> [Task requirements]:
(a) Answer these questions using the post about the BBC apprentices:
(i) How many apprentices did the writer help get into the BBC last year?
(ii) About how many people were in the room when Emily spoke?
(iii) How many years ago did Emily leave the apprenticeship?
(b) From the post about the BBC apprentices, pull out the exact wording starting at "Yesterday I was" and ending at "job she loved.".
(c) Write what comes next in the post about the BBC apprentices, picking up after its last sentence.

> [Selected passage]:
========================================================================

Dead proud & fortunate

Yesterday I was proud. Dead proud. The 10 Apprentices I helped get into the BBC last year, graduated. Not only that, other Apprentices from previous years, most in work now, were there celebrating the current years’ achievements. A lovely little family with so much opportunity ahead of them.

Last night an apprentice from a few years ago Emily, stood up and confidently told the room of about 60 people how she’d worked since she left the apprenticeship 3 years ago and she secured a permanent role in a job she loved.

She never even thought she’d get on the apprenticeship and I remember her having struggles throughout the apprenticeship year. I was able to be there for her and hopefully I helped guide and support her. I had a feeling she’d do well and go far, and she has done.

She thanked a few people, including me, and she mentioned her cape. My present to people who I think could do with a cape… it seems to work for some. https://lornpearsontrains.co.uk/2013/08/02/my-present-to-you/

I hadn’t really realised it, but I’ve given out capes to most of the Apprentices in the last few years. In passing, in chats, in training. They had the edge, the enthusiasm and the passion to do well in their work. But some of them, just like all of us, go through challenges, and I hope their cape has helped them through.

========================================================================

> [Supplied material]:
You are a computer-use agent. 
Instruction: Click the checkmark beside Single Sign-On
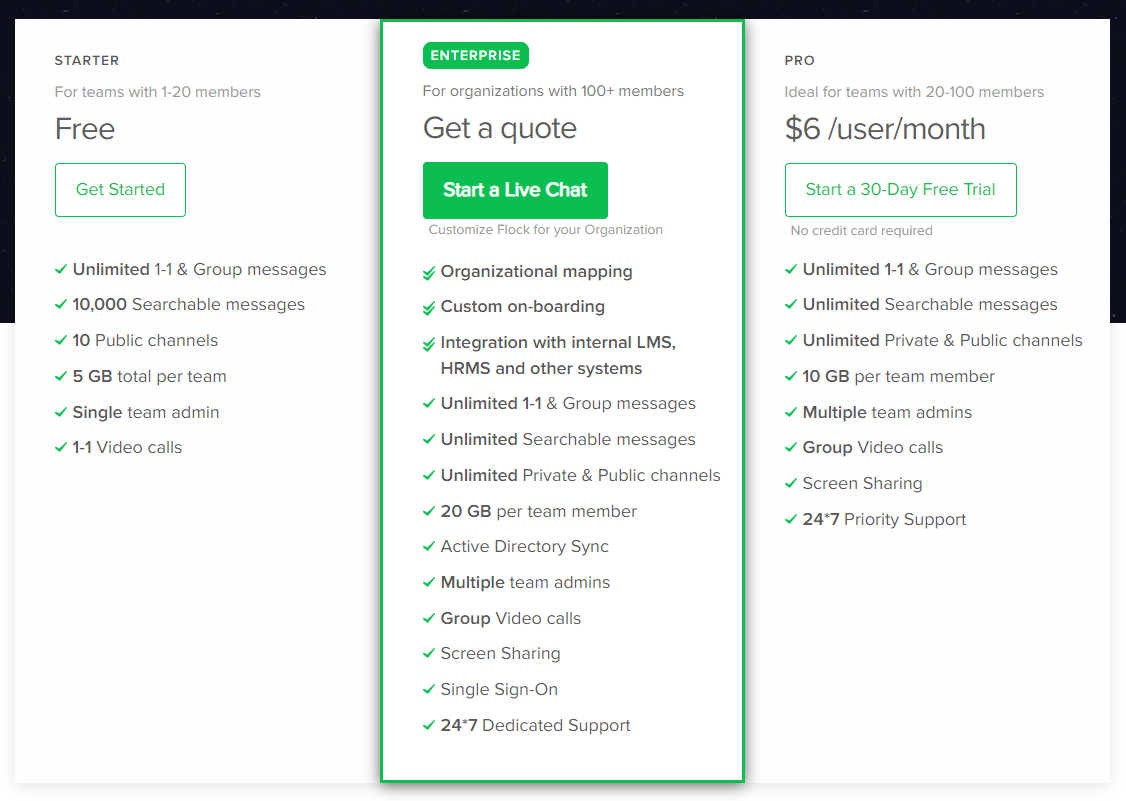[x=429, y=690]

========================================================================

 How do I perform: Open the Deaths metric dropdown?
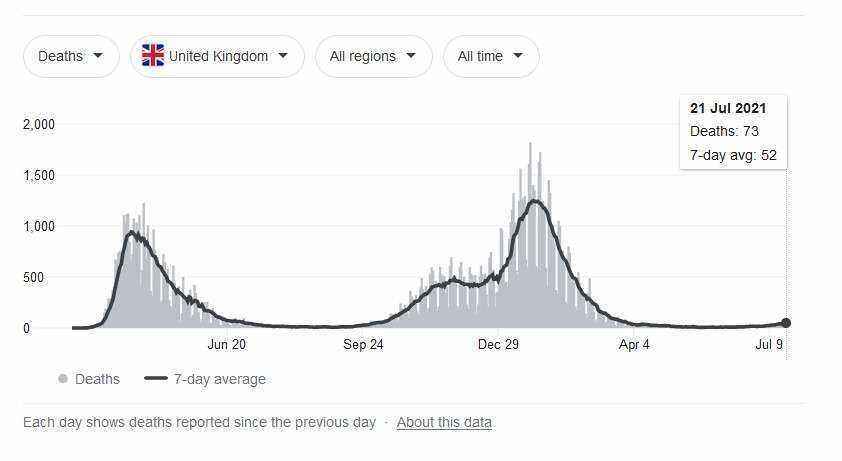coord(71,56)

========================================================================

> [Responses for each task]:
(a)
(i) 10
(ii) About 60
(iii) 3 years ago

(b)
Yesterday I was proud. Dead proud. The 10 Apprentices I helped get into the BBC last year, graduated. Not only that, other Apprentices from previous years, most in work now, were there celebrating the current years’ achievements. A lovely little family with so much opportunity ahead of them.

Last night an apprentice from a few years ago Emily, stood up and confidently told the room of about 60 people how she’d worked since she left the apprenticeship 3 years ago and she secured a permanent role in a job she loved.

(c)
The night went on, and the new scheme Manager stood up and thanked others, and myself. She gave me a special mention as I’d set up this year’s scheme and given them their initial training (and capes it seems). And after she mentioned me I got a round of applause (maybe from the Apprentices I’d guess?). Aw. Touching. And the apprentices gave me a little orchid as a thanks.

The 12 Apprentices went up to get their graduation certificates. It was good to hear how they’d all done and where some of them were going onto next. I had the chance to meet and talk with the Apprentices and some of their parents.

A year ago they all started, wide eyed and not knowing what to expect. We set them on their ways, then I moved roles and they went on their way through the year with the support of the scheme. It was good to be a part of helping them start out and I look forward to seeing what the future holds for them.

It’s great to work for an organisation that gives people opportunities, and I feel fortunate to be one of those people who has benefitted from that. And I’ve been able to help others too.

Someone said to me the other day they noticed that I ‘ate and breathed the BBC’.

Maybe I do. I’ve been there for nearly 11 years, and it’s been a great place for me to work in many ways. I feel very fortunate to have been able to get in, and do the work I’ve done and will hopefully continue to do in the coming years.

The people make it, and I hopefully help in my way to make it a great place to work too. It’s given me the opportunity to touch other people’s lives. It’s given me these opportunities but has also afforded me to carve a career and be settled comfortable.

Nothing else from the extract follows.